EXERCISE INSTRUCTIONS
Extend the forum thread about drawing velocity crescendos in Logic, picking up after its final line.

EXCERPTED TEXT
# Logic - velocity crescendo



## mac (Nov 19, 2017)

In Logic, something that's bugged my for years is the lack of ability to draw in a velocity path that keep your current velocity ratios intact. Cubase can do it (see vid), and if anyone can do it in Logic, you'll be my hero of the week.


----------



## vewilya (Nov 20, 2017)

Well so much for being the hero of your week. Problem is it doesn’t work anymore since the latest update!


----------



## mac (Nov 20, 2017)

@vewilya What the hell, when did the velocity draw in logic work like that, all I get (have ever got) is a linear line?! Is it a setting that I've overlooked somewhere? 

Man, what an emotional rollercoaster haha.


----------



## vewilya (Nov 20, 2017)

Well. The secret was to hold the command key. But since the last Logic update that doesn't do the trick anymore. I think I wrote them and asked why they removed the feature... Maybe it'll be there again in the next update! 
Take it easy!


----------



## samphony (Nov 20, 2017)

This feature is still there in 10.3.2 I never hold down the command key. I use it with the arrow tool like it always worked since 9.1.6 or 10


----------



## clisma (Nov 20, 2017)

Hm, just tried it here @samphony and it’s not doing it, rather, it gives me the usual straight line. What am I missing?


----------



## mac (Nov 20, 2017)

This is weird, I've been on logic since version 7 and have never been able to do this. Have you guys changed any setting that I may be missing, or is this an elaborate wind up?


----------



## Nick Batzdorf (Nov 20, 2017)

You just need to view velocities in the Controller lane under the notes, then use the velocity tool to draw a line.

The reason the Command key brings up the velocity tool on vewilya's system is that he has it assigned to the Command-Click Tool. The C-C Tool choice is stored with the screenset.


----------



## Nick Batzdorf (Nov 20, 2017)

This is a better screenshot.


----------



## clisma (Nov 20, 2017)

DATA PROVIDED
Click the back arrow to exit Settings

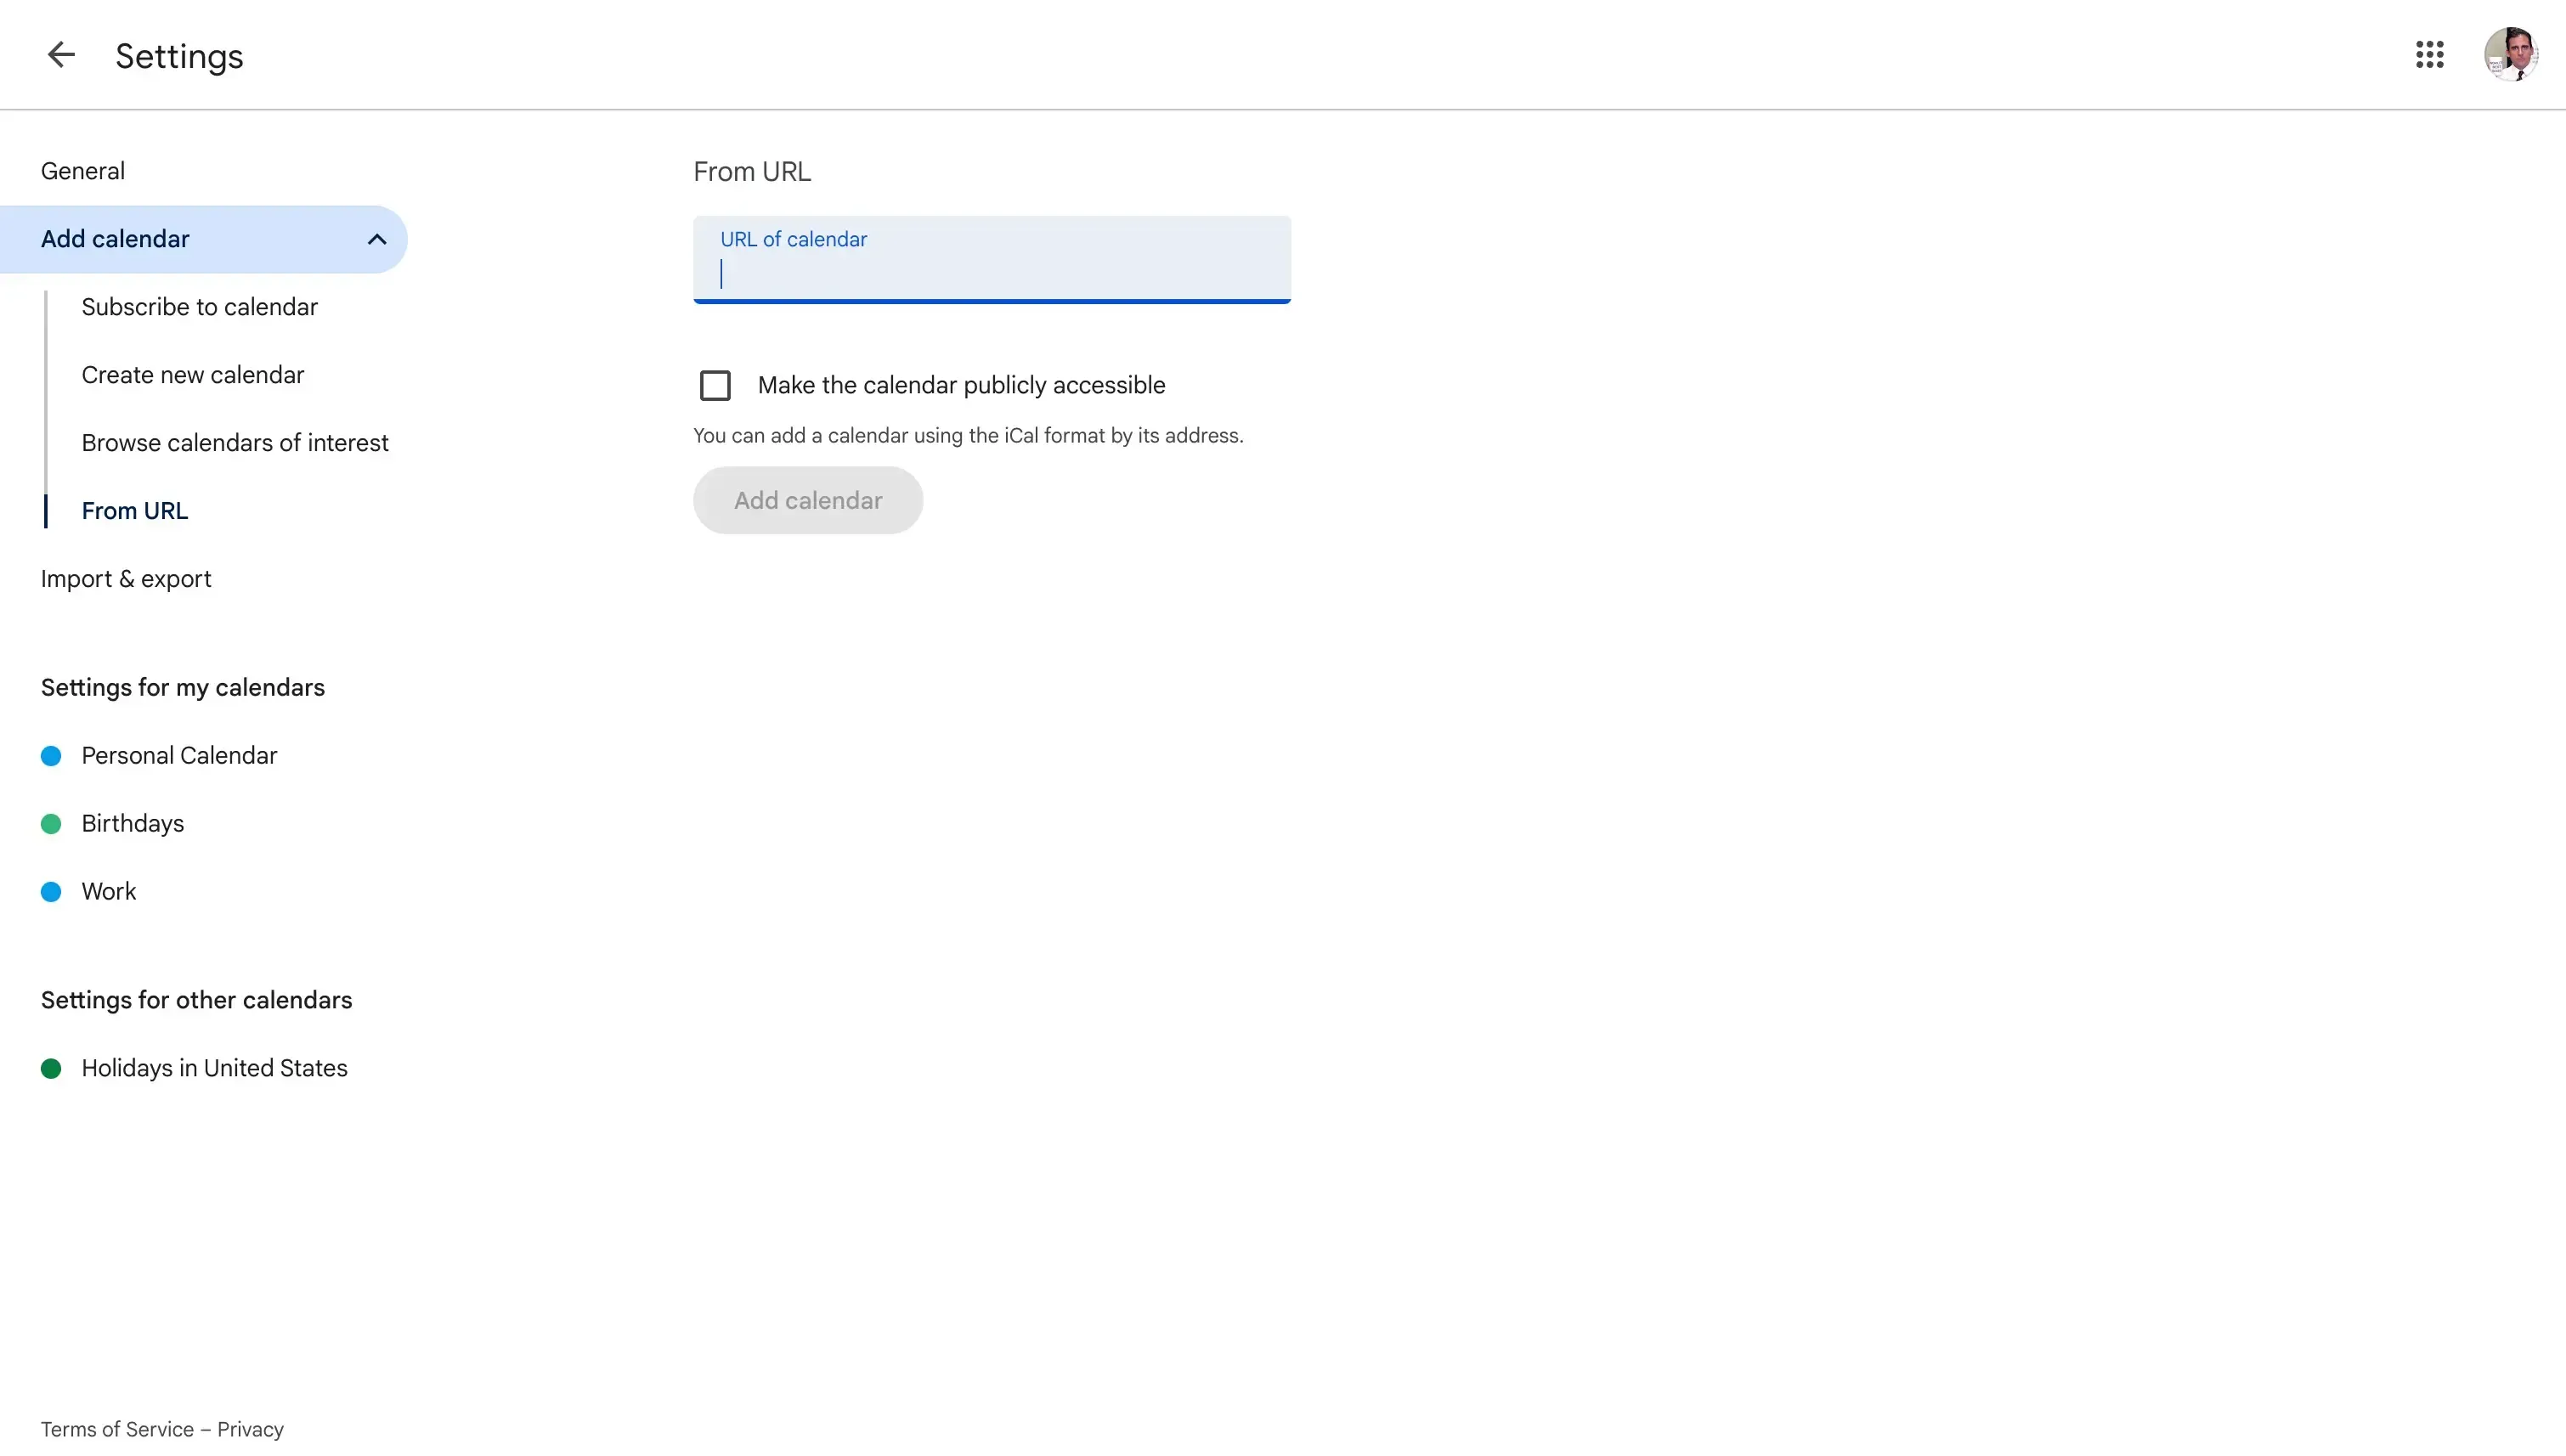click(59, 55)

ANSWER
Thanks for chiming in. This is simply not the behavior I’m getting over here. Either with the Pointer tool or the velocity tool in the piano roll (and yes, editing the velocities in the CC lane). It simply draws a straight crescendo/decrescendo line.


----------



## Living Fossil (Nov 20, 2017)

clisma said:


> Hm, just tried it here @samphony and it’s not doing it, rather, it gives me the usual straight line. What am I missing?



Not working here either, unfortunately.


----------



## Nick Batzdorf (Nov 20, 2017)

Are you saying you want to scale them all up or down? Just select the notes in the piano roll, then drag in the velocity lane.

If you want exponential velocity, i.e. you want everything to follow a curve but keep the relative velocities, use the Transform window and apply it to selected notes. There's also a velocity processor MIDI effect, but those apply to the whole track.


clisma, what is the behavior you're getting? For me it's doing what the first video shows above. I stopped watching when it got to Cubase, though. Sorry, I basically find videos like that annoying - no offense to the guy talking.


----------



## vewilya (Nov 20, 2017)

Maybe also check out this thread: https://vi-control.net/community/th...-keeping-the-original-velocity-pattern.64037/

Some alternative ideas with the Transform window or a Midi FX plugin....


----------



## clisma (Nov 20, 2017)

Nick, the second video by @vewilya perfectly illustrates what I can’t reproduce on my end. When I do it over here, all the velocities are flattened to a straight line. The Transform Window is great and I use it extensively, but it would be great to have this quickly accessible if available.


----------



## Jeremy Spencer (Nov 20, 2017)

I also don't think you can "free hand" draw velocities like you can in Cubase. If it's possible, I'd love to see how.


----------



## Living Fossil (Nov 20, 2017)

vewilya said:


> Maybe also check out this thread: https://vi-control.net/community/th...-keeping-the-original-velocity-pattern.64037/
> 
> Some alternative ideas with the Transform window or a Midi FX plugin....



Compared to the "original" method (as shown in your short video) they are all PITAs...
Hope this function gets back.


----------



## Nick Batzdorf (Nov 20, 2017)

clisma said:


> The Transform Window is great and I use it extensively, but it would be great to have this quickly accessible if available.



Set up a screenset with the Transform window open and ready to apply this operation. It's really fast.


----------



## clisma (Nov 20, 2017)

Yep, might even go a step further and create a couple of presets to choose from for this task, and assign them to Keyboard Maestro Macros. I just miss the instant visual feedback while you’re moving it with the mouse, despite my preference for using the keyboard as much as possible.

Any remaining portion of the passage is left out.